▸ Source passage
-- START --

# The way it was in 58



## Canis lupus (Feb 7, 2012)

I am just finishing up the restoration....now I will start adding on...


----------



## tjcruiser (Jan 10, 2010)

Nice traditional setup! Oozing with nostalgia!

TJ


----------



## Conductorjoe (Dec 1, 2011)

Every time I see a setup like that it reminds me of long ago when I was a child. I wish I had all my old stuff but it sadly got lost in a move when I was a teenager.
Im an N Scaler now but sure wish I had all that old American Flyer.
I can still smell the smoke 

Nice set :thumbsup:


----------



## Canis lupus (Feb 7, 2012)

Nostalgia....yep we are getting old...:laugh:

the challenge will be to do some add-ons while keeping the original in place


----------



## Canis lupus (Feb 7, 2012)

-- END --

▸ Written request 1
Locate each line in the entries below that contains the string "Select", and copy those lines. Case counts.
▸ Written request 2
Please proceed with the forum thread "The way it was in 58" above, continuing it from the point where it stops.

▸ Input data
-- START --

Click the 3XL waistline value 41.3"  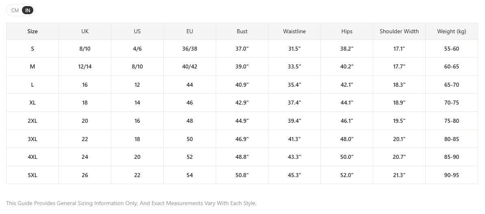pyautogui.click(x=294, y=139)
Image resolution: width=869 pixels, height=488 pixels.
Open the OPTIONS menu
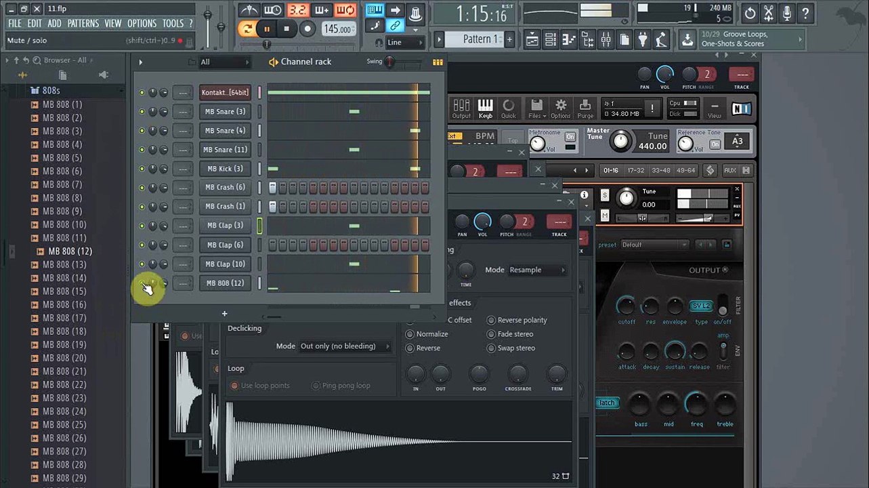click(142, 24)

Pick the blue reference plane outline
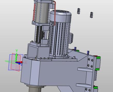click(16, 62)
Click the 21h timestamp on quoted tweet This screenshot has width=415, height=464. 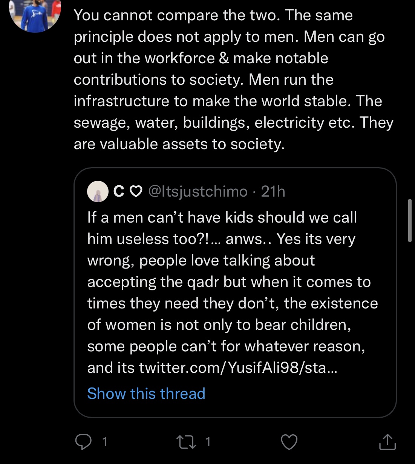(273, 192)
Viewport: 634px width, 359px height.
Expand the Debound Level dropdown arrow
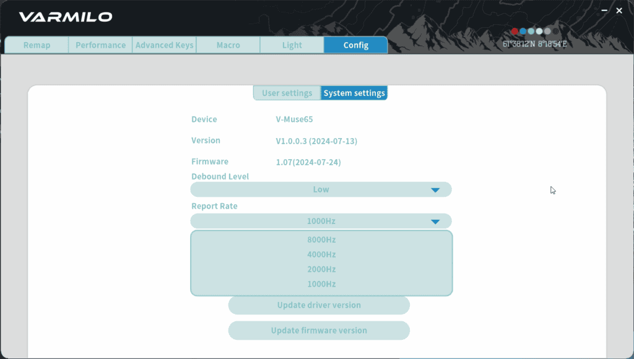435,189
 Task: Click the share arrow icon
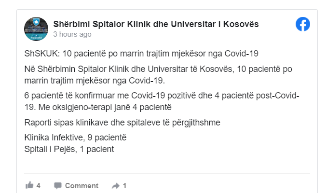116,185
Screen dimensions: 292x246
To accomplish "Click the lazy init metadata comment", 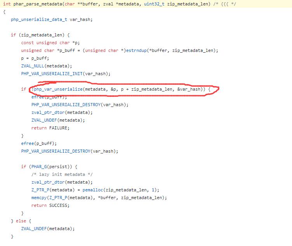I will click(62, 174).
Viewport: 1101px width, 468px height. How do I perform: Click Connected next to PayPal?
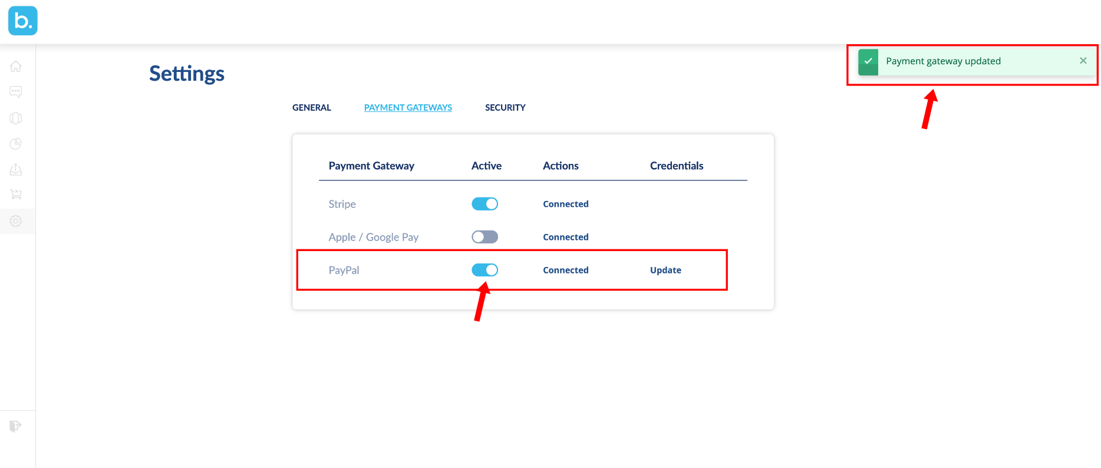[x=566, y=270]
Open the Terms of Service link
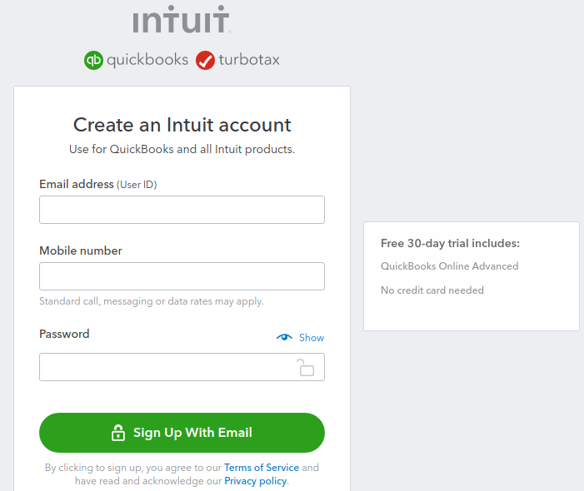Screen dimensions: 584x491 (x=262, y=468)
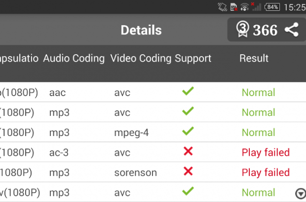
Task: Tap green checkmark in aac row
Action: pos(188,92)
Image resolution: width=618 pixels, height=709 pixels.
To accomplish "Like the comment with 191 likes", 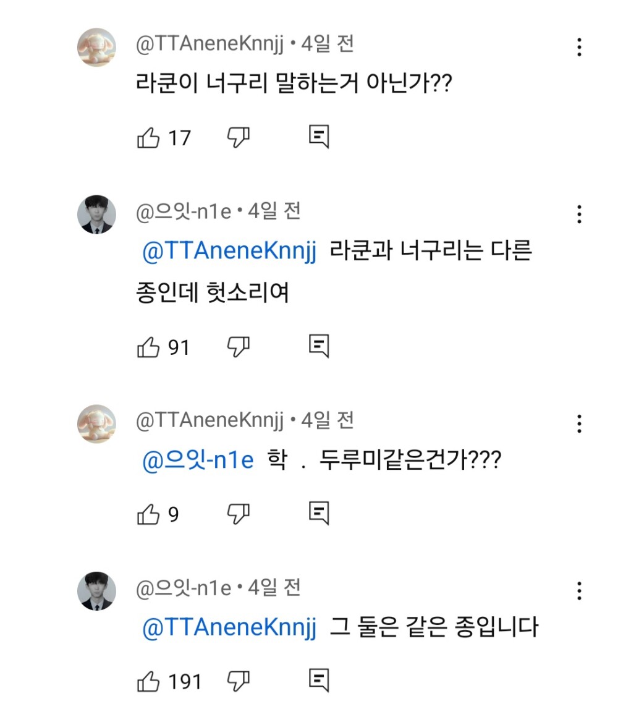I will coord(148,681).
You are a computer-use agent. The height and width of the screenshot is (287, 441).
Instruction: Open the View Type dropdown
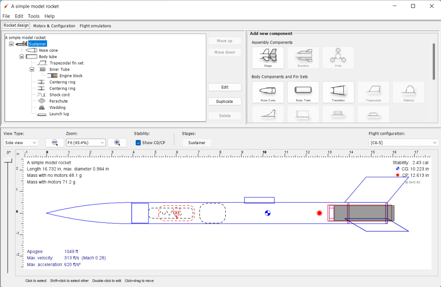21,142
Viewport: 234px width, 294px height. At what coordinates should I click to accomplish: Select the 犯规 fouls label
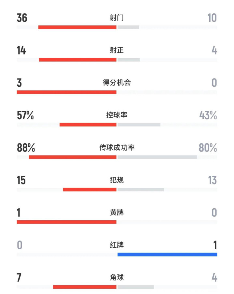point(117,180)
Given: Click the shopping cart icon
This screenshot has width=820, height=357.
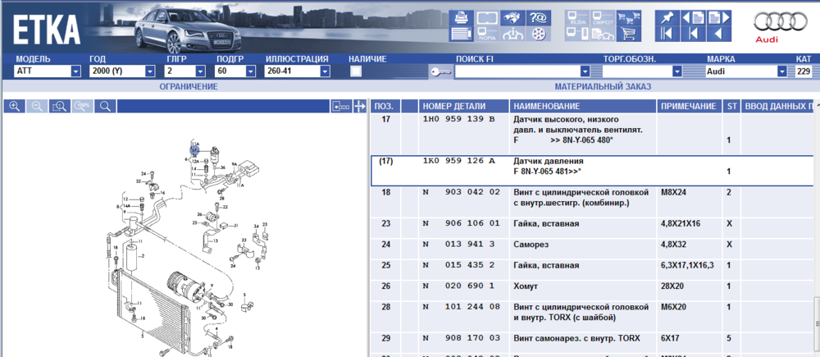Looking at the screenshot, I should point(630,34).
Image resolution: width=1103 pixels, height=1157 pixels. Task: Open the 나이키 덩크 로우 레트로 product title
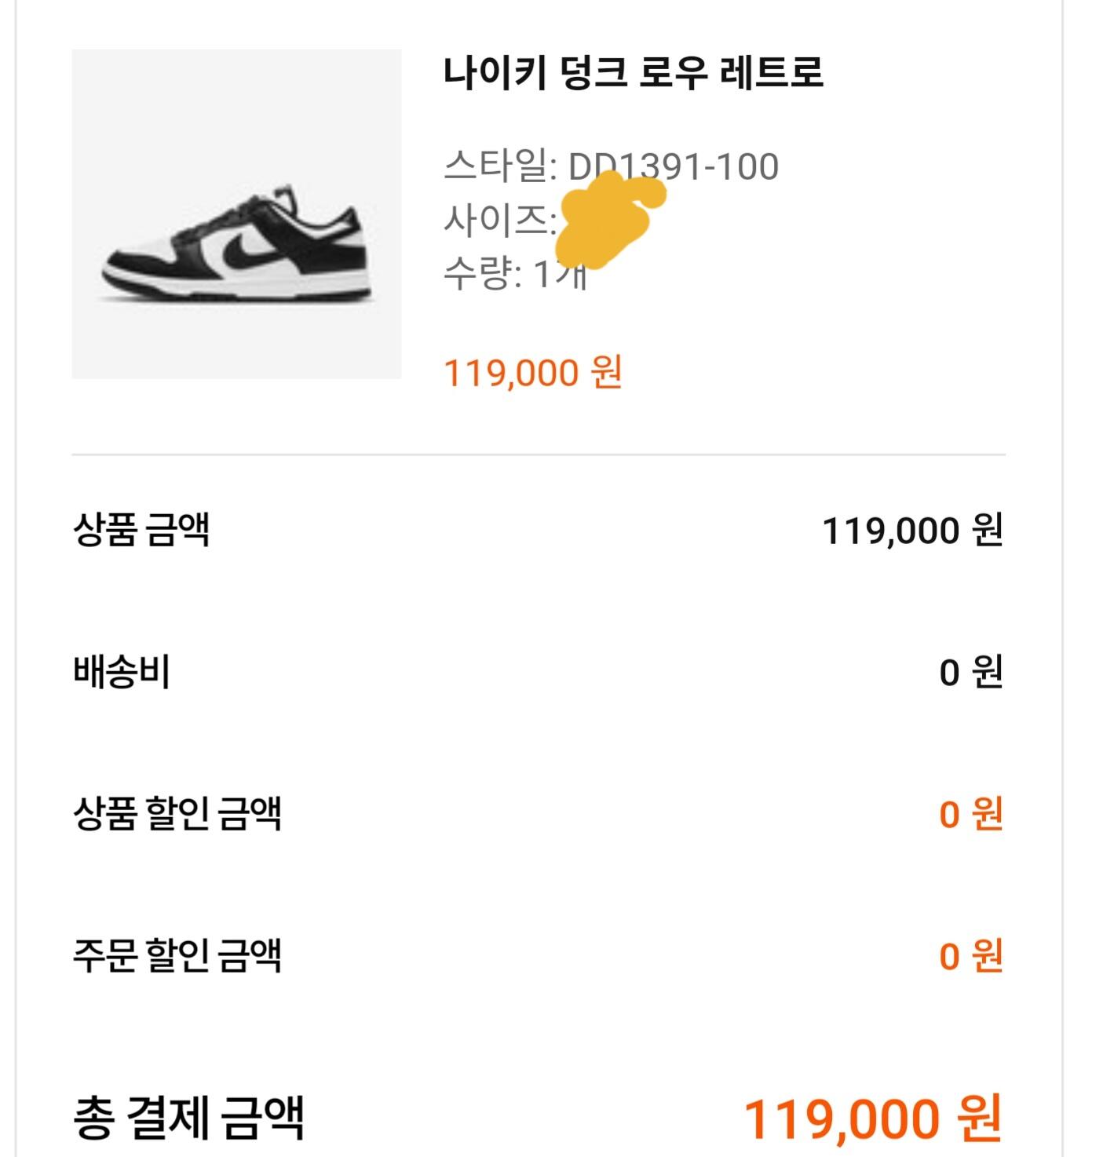633,73
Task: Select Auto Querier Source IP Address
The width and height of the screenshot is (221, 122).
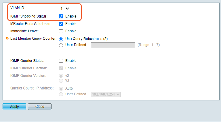Action: click(x=61, y=89)
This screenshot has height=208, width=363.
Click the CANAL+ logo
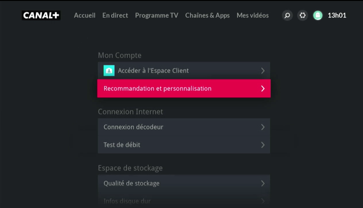(41, 15)

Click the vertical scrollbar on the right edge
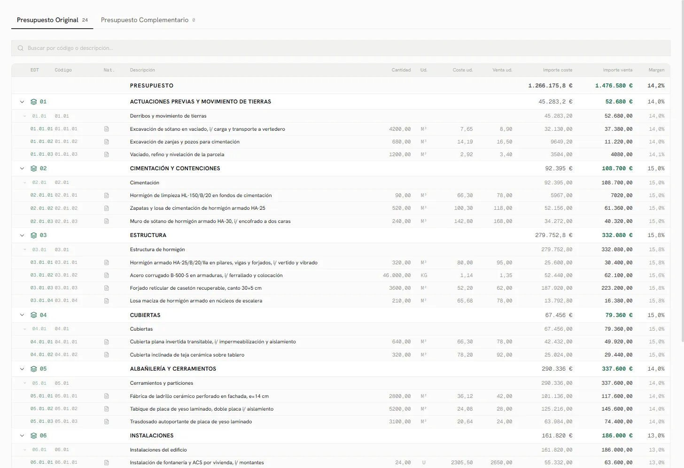pos(682,234)
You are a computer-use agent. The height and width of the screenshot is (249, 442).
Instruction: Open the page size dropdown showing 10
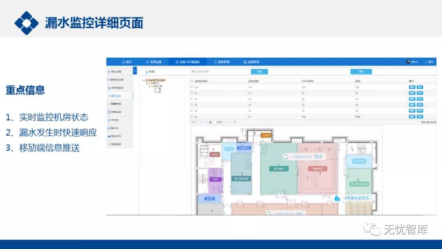[194, 122]
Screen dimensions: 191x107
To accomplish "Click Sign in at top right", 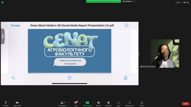I will (x=178, y=2).
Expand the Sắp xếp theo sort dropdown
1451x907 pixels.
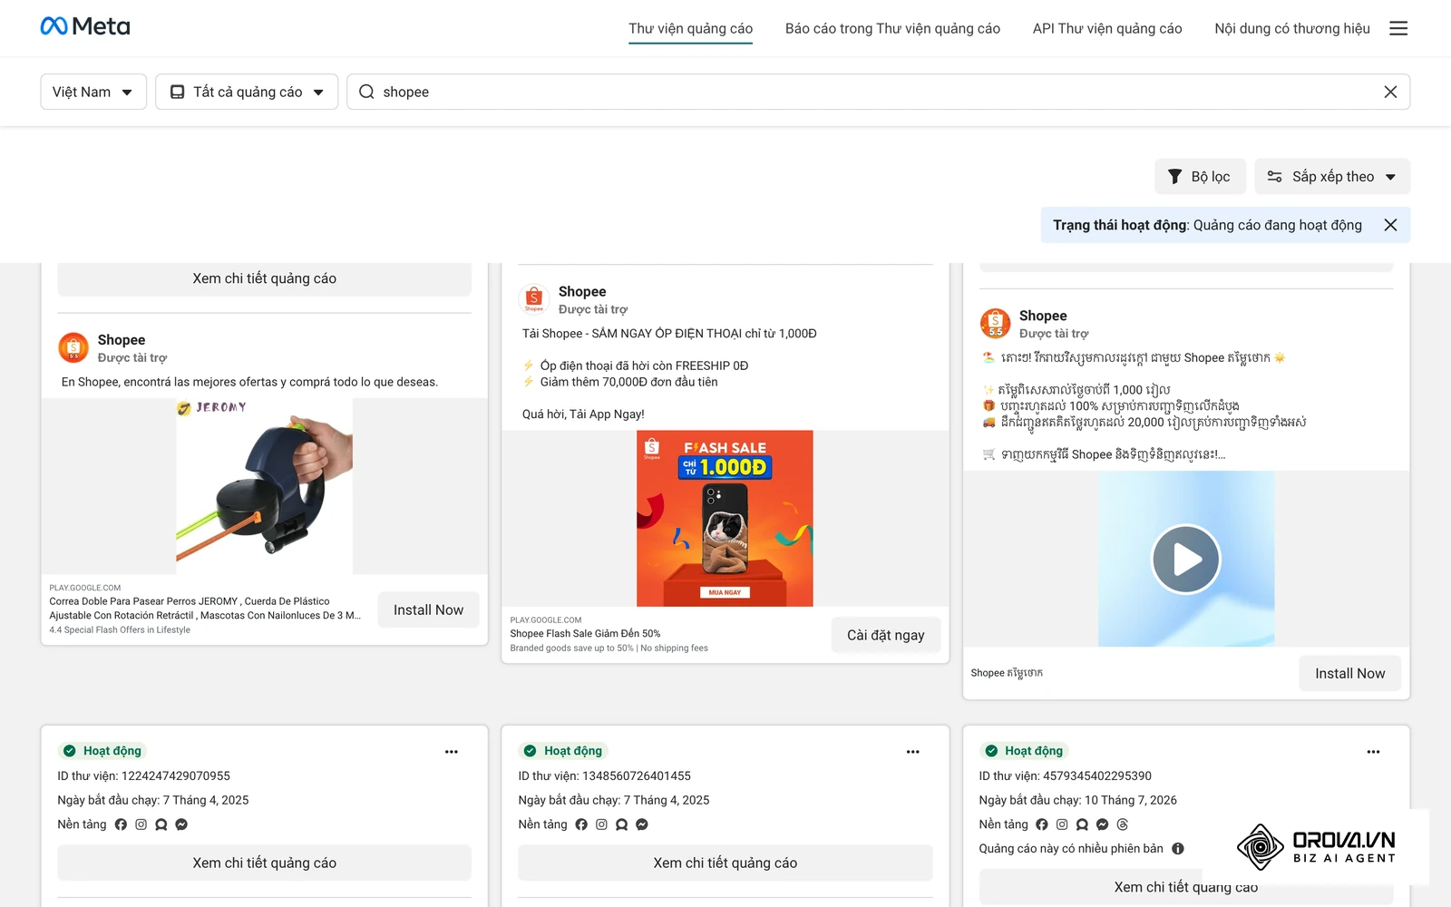click(x=1332, y=177)
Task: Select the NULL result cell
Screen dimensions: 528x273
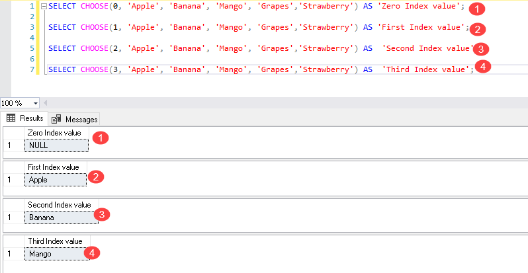Action: [55, 145]
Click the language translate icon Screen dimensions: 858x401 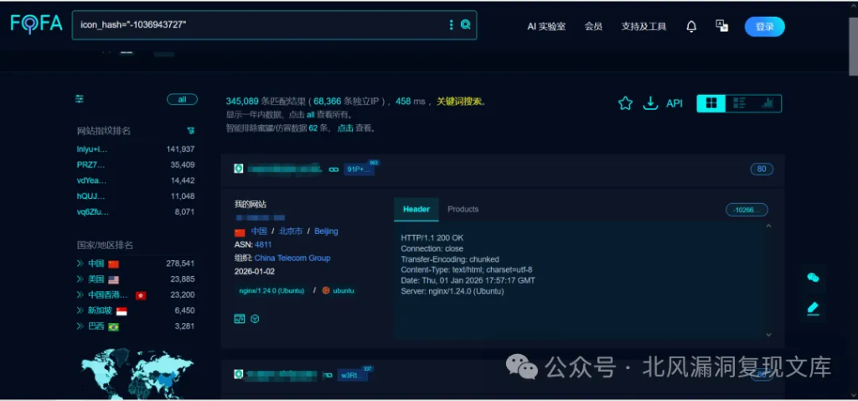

-- END --

▸ Exercise result 1
Viewport: 234px width, 294px height. At what coordinates should I click to accomplish: Select the 犯规 fouls label
Task: Select Auto Querier Source IP Address
Task: Select the NULL result cell

▸ Exercise result 2
Conductorjoe said:


> Every time I see a setup like that it reminds me of long ago when I was a child. I wish I had all my old stuff but it sadly got lost in a move when I was a teenager.
> Im an N Scaler now but sure wish I had all that old American Flyer.
> I can still smell the smoke
> 
> Nice set :thumbsup:


We moved alot.... but had enough of the old so that I could restore buildings and the train right back to where it was. I'm a detail person thankfully!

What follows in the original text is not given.